● **Your task**
Leave out every picture, and output exactly the lines from the line containing "Task: Click the exterior grade B cell" through the last line of the data.

[Data — start]

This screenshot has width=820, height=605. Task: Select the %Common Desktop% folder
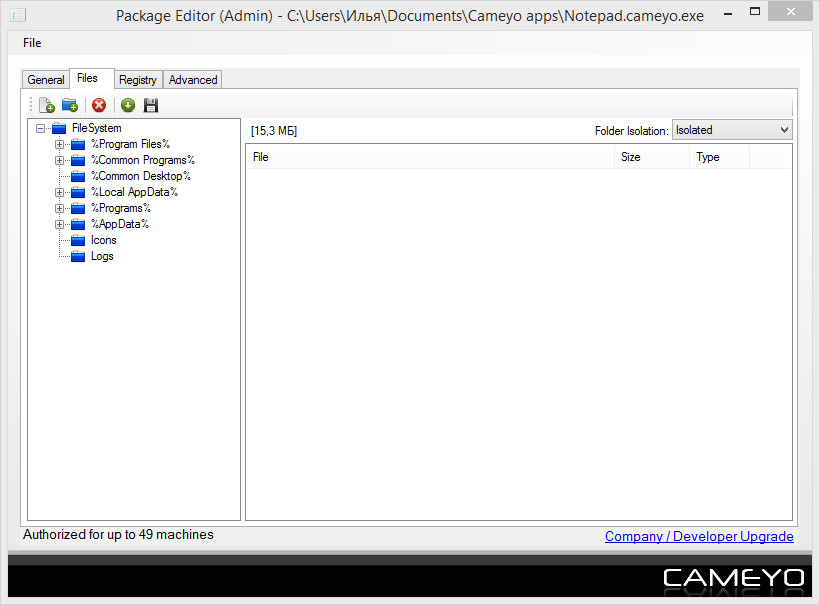point(140,176)
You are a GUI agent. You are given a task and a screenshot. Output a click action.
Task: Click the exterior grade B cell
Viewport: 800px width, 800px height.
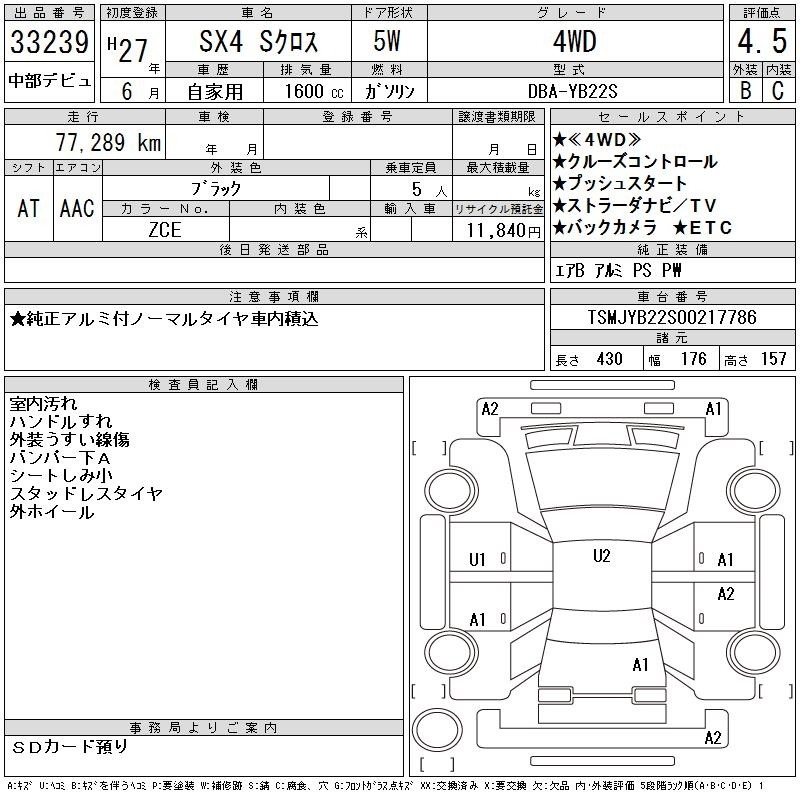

[Data — finish]

● **Answer to this problem**
Task: Click the exterior grade B cell
Viewport: 800px width, 800px height.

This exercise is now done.